Carrie Johnson
Carrie Johnson is a justice correspondent for the Washington Desk.
She covers a wide variety of stories about justice issues, law enforcement, and legal affairs for NPR's flagship programs Morning Edition and All Things Considered, as well as the newscasts and NPR.org.
Johnson has chronicled major challenges to the landmark voting rights law, a botched law enforcement operation targeting gun traffickers along the Southwest border, and the Obama administration's deadly drone program for suspected terrorists overseas.
Prior to coming to NPR in 2010, Johnson worked at the Washington Post for 10 years, where she closely observed the FBI, the Justice Department, and criminal trials of the former leaders of Enron, HealthSouth, and Tyco. Earlier in her career, she wrote about courts for the weekly publication Legal Times.

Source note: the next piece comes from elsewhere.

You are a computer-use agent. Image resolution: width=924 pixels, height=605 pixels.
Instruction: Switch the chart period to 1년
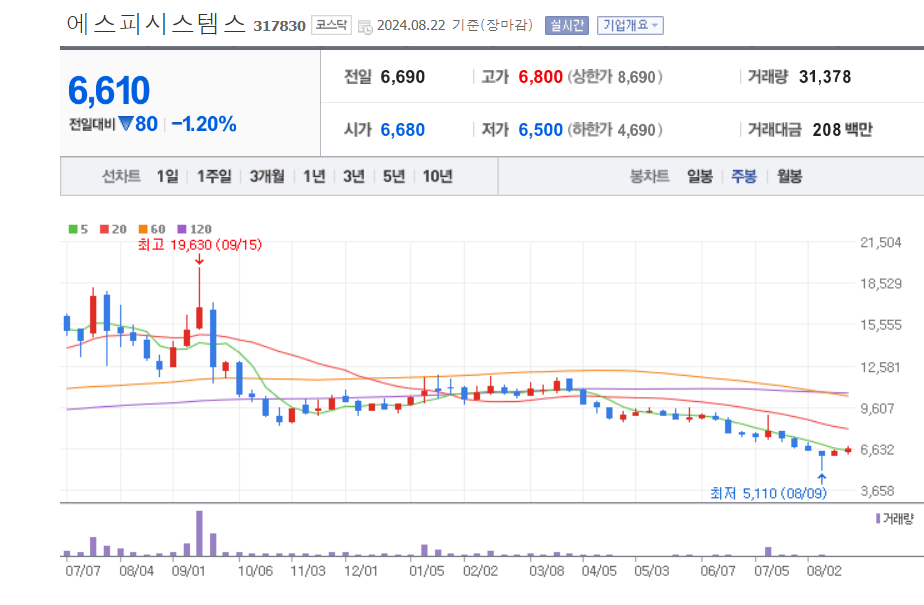pyautogui.click(x=316, y=175)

Her work has been honored with awards from the Robert F. Kennedy Center for Justice and Human Rights, the Society for Professional Journalists, SABEW, and the National Juvenile Defender Center. She has been a finalist for the Loeb Award for financial journalism and for the Pulitzer Prize in breaking news for team coverage of the massacre at Fort Hood, Texas.
Johnson is a graduate of the University of Wisconsin-Madison and Benedictine University in Illinois.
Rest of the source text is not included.